Information shown -

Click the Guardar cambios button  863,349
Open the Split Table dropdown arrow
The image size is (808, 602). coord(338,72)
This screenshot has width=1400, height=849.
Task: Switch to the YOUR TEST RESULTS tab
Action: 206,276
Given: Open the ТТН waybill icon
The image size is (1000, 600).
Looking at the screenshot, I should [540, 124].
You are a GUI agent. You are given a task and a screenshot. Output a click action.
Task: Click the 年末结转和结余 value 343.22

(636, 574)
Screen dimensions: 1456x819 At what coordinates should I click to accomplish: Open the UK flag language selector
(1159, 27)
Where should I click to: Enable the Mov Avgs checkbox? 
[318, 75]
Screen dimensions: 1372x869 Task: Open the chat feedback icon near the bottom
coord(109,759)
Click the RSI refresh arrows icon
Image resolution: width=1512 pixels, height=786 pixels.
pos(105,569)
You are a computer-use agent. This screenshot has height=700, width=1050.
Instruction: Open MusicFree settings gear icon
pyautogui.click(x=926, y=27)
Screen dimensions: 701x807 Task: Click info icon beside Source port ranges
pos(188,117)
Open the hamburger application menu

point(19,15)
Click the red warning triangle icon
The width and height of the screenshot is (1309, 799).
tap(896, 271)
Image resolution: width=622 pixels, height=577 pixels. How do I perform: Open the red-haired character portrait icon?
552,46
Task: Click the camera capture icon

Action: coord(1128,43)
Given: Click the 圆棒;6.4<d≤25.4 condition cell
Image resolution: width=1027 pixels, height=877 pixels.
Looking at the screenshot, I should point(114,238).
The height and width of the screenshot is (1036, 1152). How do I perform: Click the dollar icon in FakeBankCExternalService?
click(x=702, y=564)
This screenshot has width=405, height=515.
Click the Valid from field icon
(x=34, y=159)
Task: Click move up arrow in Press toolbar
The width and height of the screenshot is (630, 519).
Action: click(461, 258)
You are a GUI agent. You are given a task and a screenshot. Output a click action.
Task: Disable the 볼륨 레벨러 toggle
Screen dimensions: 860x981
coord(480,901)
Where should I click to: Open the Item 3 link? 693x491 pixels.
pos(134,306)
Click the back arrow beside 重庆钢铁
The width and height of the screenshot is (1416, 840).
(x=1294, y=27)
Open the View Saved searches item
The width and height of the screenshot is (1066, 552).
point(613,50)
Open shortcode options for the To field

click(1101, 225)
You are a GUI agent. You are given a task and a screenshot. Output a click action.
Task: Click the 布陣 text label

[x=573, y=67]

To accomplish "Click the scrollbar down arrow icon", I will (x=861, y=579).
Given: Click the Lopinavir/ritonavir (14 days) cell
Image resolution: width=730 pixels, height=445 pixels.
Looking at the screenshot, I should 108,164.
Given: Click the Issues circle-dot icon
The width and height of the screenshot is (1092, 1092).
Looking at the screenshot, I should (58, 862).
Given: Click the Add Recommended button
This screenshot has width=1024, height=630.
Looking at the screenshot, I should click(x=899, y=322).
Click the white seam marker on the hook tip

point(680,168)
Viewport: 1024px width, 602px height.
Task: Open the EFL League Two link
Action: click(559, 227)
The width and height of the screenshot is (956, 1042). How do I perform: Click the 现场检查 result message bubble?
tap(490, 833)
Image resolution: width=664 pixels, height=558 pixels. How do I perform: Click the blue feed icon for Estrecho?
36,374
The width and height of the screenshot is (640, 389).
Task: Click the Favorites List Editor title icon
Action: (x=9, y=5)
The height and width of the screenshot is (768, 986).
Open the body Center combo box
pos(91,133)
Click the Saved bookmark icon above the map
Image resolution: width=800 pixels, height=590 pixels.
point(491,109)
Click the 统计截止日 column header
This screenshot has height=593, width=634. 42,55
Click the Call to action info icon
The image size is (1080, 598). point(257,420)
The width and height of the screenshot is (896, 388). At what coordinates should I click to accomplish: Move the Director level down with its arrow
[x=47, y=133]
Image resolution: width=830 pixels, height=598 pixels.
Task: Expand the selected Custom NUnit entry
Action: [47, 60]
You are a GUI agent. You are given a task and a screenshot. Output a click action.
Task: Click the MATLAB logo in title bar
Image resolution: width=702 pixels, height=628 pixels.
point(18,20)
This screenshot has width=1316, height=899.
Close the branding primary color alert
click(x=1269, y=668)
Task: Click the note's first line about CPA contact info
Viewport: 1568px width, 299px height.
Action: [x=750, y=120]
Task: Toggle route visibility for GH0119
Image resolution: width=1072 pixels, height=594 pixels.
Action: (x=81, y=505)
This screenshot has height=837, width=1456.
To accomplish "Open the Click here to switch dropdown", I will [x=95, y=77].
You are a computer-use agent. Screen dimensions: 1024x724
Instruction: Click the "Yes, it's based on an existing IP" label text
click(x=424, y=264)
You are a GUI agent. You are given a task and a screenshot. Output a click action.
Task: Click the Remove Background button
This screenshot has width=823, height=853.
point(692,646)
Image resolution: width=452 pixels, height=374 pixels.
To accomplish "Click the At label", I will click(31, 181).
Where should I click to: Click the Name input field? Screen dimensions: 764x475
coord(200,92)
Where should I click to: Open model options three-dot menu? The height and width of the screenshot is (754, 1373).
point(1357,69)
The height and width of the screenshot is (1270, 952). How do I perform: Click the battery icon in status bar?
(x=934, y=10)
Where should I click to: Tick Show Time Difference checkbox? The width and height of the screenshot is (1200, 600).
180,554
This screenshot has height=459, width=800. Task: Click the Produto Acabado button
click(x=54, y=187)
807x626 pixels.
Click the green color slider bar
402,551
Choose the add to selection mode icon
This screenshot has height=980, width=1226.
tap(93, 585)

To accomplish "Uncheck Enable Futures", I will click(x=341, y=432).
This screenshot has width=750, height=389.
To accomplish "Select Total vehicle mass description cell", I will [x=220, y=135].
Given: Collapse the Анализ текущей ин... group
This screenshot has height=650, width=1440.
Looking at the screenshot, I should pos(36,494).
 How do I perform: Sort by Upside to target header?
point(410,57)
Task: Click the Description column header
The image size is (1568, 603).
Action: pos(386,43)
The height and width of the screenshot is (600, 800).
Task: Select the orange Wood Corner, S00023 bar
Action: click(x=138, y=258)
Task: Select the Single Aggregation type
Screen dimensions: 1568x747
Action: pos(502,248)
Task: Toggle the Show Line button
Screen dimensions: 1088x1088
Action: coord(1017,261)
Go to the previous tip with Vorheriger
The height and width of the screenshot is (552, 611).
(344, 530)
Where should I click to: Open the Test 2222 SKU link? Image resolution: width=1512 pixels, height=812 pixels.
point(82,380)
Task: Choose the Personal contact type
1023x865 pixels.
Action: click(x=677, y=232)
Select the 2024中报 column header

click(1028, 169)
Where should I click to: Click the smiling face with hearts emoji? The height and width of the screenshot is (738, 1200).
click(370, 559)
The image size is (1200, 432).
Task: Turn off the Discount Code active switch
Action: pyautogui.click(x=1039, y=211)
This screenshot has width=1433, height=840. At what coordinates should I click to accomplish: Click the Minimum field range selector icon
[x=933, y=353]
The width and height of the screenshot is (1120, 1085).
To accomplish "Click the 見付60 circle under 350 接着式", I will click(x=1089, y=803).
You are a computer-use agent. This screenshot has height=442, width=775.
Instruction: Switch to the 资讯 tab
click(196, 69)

Action item - Copy the full listing exactly.

Written solution -
Click the Guardar cambios button  863,349
Open the Split Table dropdown arrow
The image size is (808, 602). coord(338,72)
This screenshot has width=1400, height=849.
Task: Switch to the YOUR TEST RESULTS tab
Action: 206,276
Given: Open the ТТН waybill icon
The image size is (1000, 600).
Looking at the screenshot, I should [540, 124].
You are a GUI agent. You are given a task and a screenshot. Output a click action.
Task: Click the 年末结转和结余 value 343.22

(636, 574)
Screen dimensions: 1456x819 At what coordinates should I click to accomplish: Open the UK flag language selector
(1159, 27)
Where should I click to: Enable the Mov Avgs checkbox? 
[318, 75]
Screen dimensions: 1372x869 Task: Open the chat feedback icon near the bottom
coord(109,759)
Click the RSI refresh arrows icon
Image resolution: width=1512 pixels, height=786 pixels.
pos(105,569)
You are a computer-use agent. This screenshot has height=700, width=1050.
Instruction: Open MusicFree settings gear icon
pyautogui.click(x=926, y=27)
Screen dimensions: 701x807 Task: Click info icon beside Source port ranges
pos(188,117)
Open the hamburger application menu

point(19,15)
Click the red warning triangle icon
The width and height of the screenshot is (1309, 799).
tap(896, 271)
Image resolution: width=622 pixels, height=577 pixels. How do I perform: Open the red-haired character portrait icon?
552,46
Task: Click the camera capture icon

Action: coord(1128,43)
Given: Click the 圆棒;6.4<d≤25.4 condition cell
Image resolution: width=1027 pixels, height=877 pixels.
Looking at the screenshot, I should point(114,238).
The height and width of the screenshot is (1036, 1152). How do I perform: Click the dollar icon in FakeBankCExternalService?
click(x=702, y=564)
This screenshot has width=405, height=515.
Click the Valid from field icon
(x=34, y=159)
Task: Click move up arrow in Press toolbar
The width and height of the screenshot is (630, 519).
Action: click(461, 258)
You are a GUI agent. You are given a task and a screenshot. Output a click action.
Task: Disable the 볼륨 레벨러 toggle
Screen dimensions: 860x981
coord(480,901)
Where should I click to: Open the Item 3 link? 693x491 pixels.
pos(134,306)
Click the back arrow beside 重庆钢铁
The width and height of the screenshot is (1416, 840).
(x=1294, y=27)
Open the View Saved searches item
The width and height of the screenshot is (1066, 552).
point(613,50)
Open shortcode options for the To field

click(1101, 225)
You are a GUI agent. You are given a task and a screenshot. Output a click action.
Task: Click the 布陣 text label

[x=573, y=67]

To accomplish "Click the scrollbar down arrow icon", I will (x=861, y=579).
Given: Click the Lopinavir/ritonavir (14 days) cell
Image resolution: width=730 pixels, height=445 pixels.
Looking at the screenshot, I should 108,164.
Given: Click the Issues circle-dot icon
The width and height of the screenshot is (1092, 1092).
Looking at the screenshot, I should (58, 862).
Given: Click the Add Recommended button
This screenshot has width=1024, height=630.
Looking at the screenshot, I should click(x=899, y=322).
Click the white seam marker on the hook tip

point(680,168)
Viewport: 1024px width, 602px height.
Task: Open the EFL League Two link
Action: click(559, 227)
The width and height of the screenshot is (956, 1042). How do I perform: Click the 现场检查 result message bubble?
tap(490, 833)
Image resolution: width=664 pixels, height=558 pixels. How do I perform: Click the blue feed icon for Estrecho?
36,374
The width and height of the screenshot is (640, 389).
Task: Click the Favorites List Editor title icon
Action: (x=9, y=5)
The height and width of the screenshot is (768, 986).
Open the body Center combo box
pos(91,133)
Click the Saved bookmark icon above the map
Image resolution: width=800 pixels, height=590 pixels.
point(491,109)
Click the 统计截止日 column header
This screenshot has height=593, width=634. 42,55
Click the Call to action info icon
The image size is (1080, 598). point(257,420)
The width and height of the screenshot is (896, 388). At what coordinates should I click to accomplish: Move the Director level down with its arrow
[x=47, y=133]
Image resolution: width=830 pixels, height=598 pixels.
Task: Expand the selected Custom NUnit entry
Action: [47, 60]
You are a GUI agent. You are given a task and a screenshot. Output a click action.
Task: Click the MATLAB logo in title bar
Image resolution: width=702 pixels, height=628 pixels.
point(18,20)
This screenshot has width=1316, height=899.
Close the branding primary color alert
click(x=1269, y=668)
Task: Click the note's first line about CPA contact info
Viewport: 1568px width, 299px height.
Action: [x=750, y=120]
Task: Toggle route visibility for GH0119
Image resolution: width=1072 pixels, height=594 pixels.
Action: (x=81, y=505)
This screenshot has height=837, width=1456.
To accomplish "Open the Click here to switch dropdown", I will [x=95, y=77].
You are a computer-use agent. Screen dimensions: 1024x724
Instruction: Click the "Yes, it's based on an existing IP" label text
click(x=424, y=264)
You are a GUI agent. You are given a task and a screenshot. Output a click action.
Task: Click the Remove Background button
This screenshot has width=823, height=853.
point(692,646)
Image resolution: width=452 pixels, height=374 pixels.
To accomplish "Click the At label", I will click(31, 181).
Where should I click to: Click the Name input field? Screen dimensions: 764x475
coord(200,92)
Where should I click to: Open model options three-dot menu? The height and width of the screenshot is (754, 1373).
point(1357,69)
The height and width of the screenshot is (1270, 952). How do I perform: Click the battery icon in status bar?
(x=934, y=10)
Where should I click to: Tick Show Time Difference checkbox? The width and height of the screenshot is (1200, 600).
180,554
This screenshot has height=459, width=800. Task: Click the Produto Acabado button
click(x=54, y=187)
807x626 pixels.
Click the green color slider bar
402,551
Choose the add to selection mode icon
This screenshot has height=980, width=1226.
tap(93, 585)

To accomplish "Uncheck Enable Futures", I will click(x=341, y=432).
This screenshot has width=750, height=389.
To accomplish "Select Total vehicle mass description cell", I will [x=220, y=135].
Given: Collapse the Анализ текущей ин... group
This screenshot has height=650, width=1440.
Looking at the screenshot, I should pos(36,494).
 How do I perform: Sort by Upside to target header?
point(410,57)
Task: Click the Description column header
The image size is (1568, 603).
Action: pos(386,43)
The height and width of the screenshot is (600, 800).
Task: Select the orange Wood Corner, S00023 bar
Action: click(x=138, y=258)
Task: Select the Single Aggregation type
Screen dimensions: 1568x747
Action: pos(502,248)
Task: Toggle the Show Line button
Screen dimensions: 1088x1088
Action: coord(1017,261)
Go to the previous tip with Vorheriger
The height and width of the screenshot is (552, 611).
(344, 530)
Where should I click to: Open the Test 2222 SKU link? Image resolution: width=1512 pixels, height=812 pixels.
point(82,380)
Task: Choose the Personal contact type
1023x865 pixels.
Action: click(x=677, y=232)
Select the 2024中报 column header

click(1028, 169)
Where should I click to: Click the smiling face with hearts emoji? The height and width of the screenshot is (738, 1200).
click(370, 559)
The image size is (1200, 432).
Task: Turn off the Discount Code active switch
Action: pyautogui.click(x=1039, y=211)
This screenshot has width=1433, height=840. At what coordinates should I click to accomplish: Click the Minimum field range selector icon
[x=933, y=353]
The width and height of the screenshot is (1120, 1085).
To accomplish "Click the 見付60 circle under 350 接着式", I will click(x=1089, y=803).
You are a computer-use agent. This screenshot has height=442, width=775.
Instruction: Switch to the 资讯 tab
click(196, 69)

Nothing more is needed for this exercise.